**WHAT IS NEEDED**
Copy the records word for word, from the line containing "Viewport: 674px width, 523px height." through the end of the records, with both ends included. Leave the pictures out of your copy.

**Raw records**
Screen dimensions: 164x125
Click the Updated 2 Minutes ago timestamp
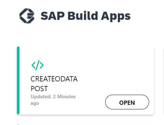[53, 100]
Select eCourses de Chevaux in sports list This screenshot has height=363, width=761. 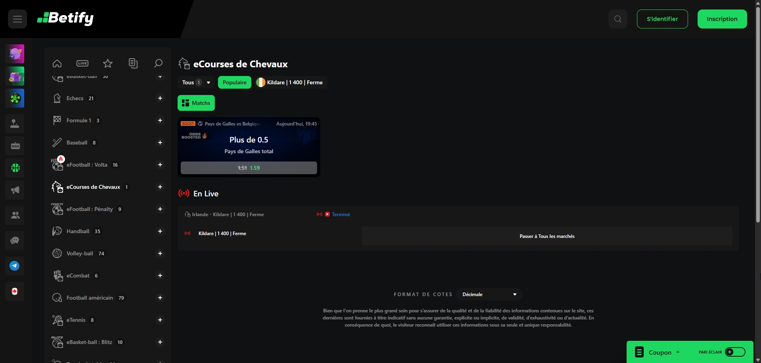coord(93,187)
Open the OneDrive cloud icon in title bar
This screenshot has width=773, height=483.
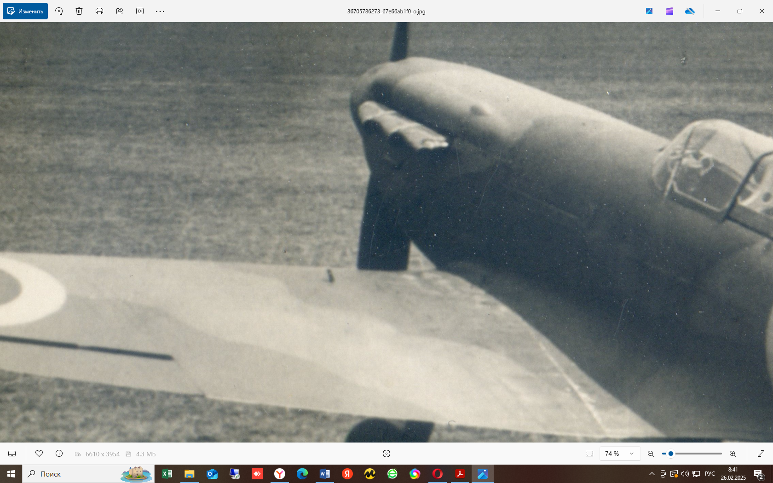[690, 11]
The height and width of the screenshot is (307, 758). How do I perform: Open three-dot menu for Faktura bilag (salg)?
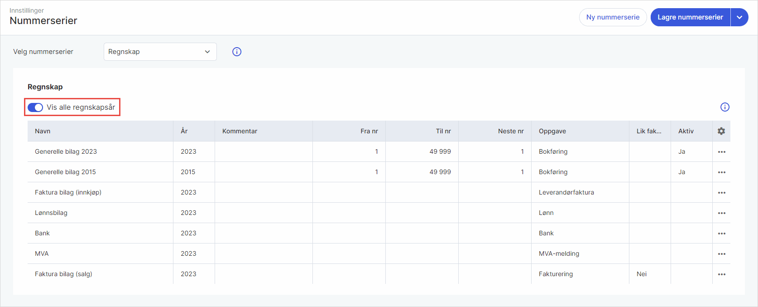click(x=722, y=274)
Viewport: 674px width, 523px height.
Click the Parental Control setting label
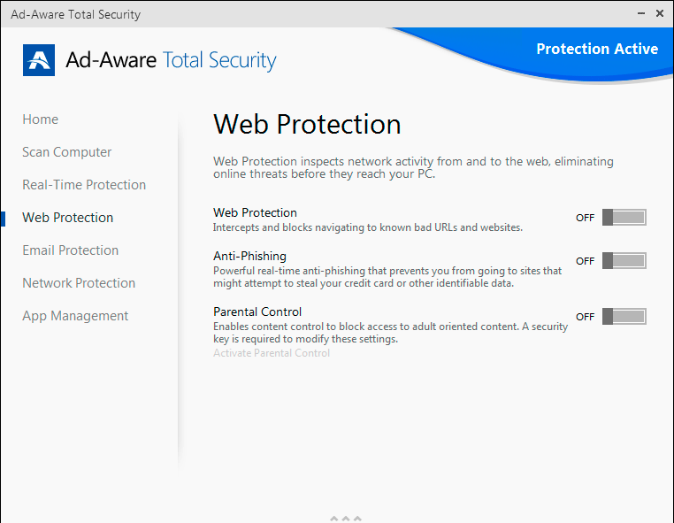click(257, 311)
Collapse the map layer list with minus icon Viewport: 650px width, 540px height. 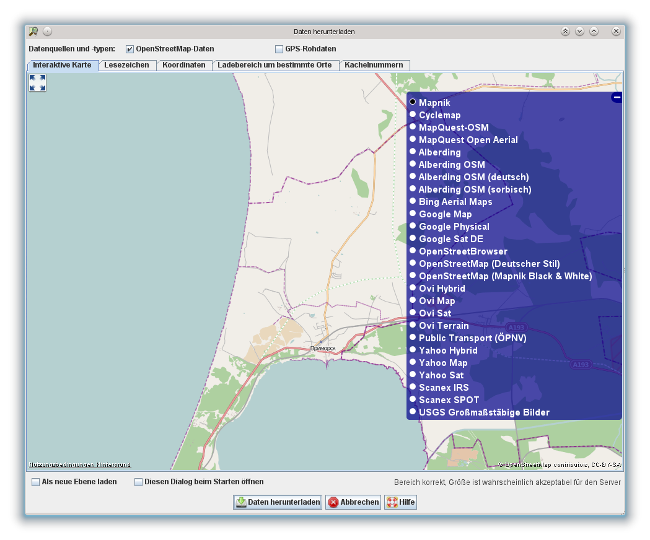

**WRITTEN ANSWER**
Viewport: 674px width, 523px height.
Click the Parental Control setting label
click(257, 311)
Collapse the map layer list with minus icon Viewport: 650px width, 540px height. 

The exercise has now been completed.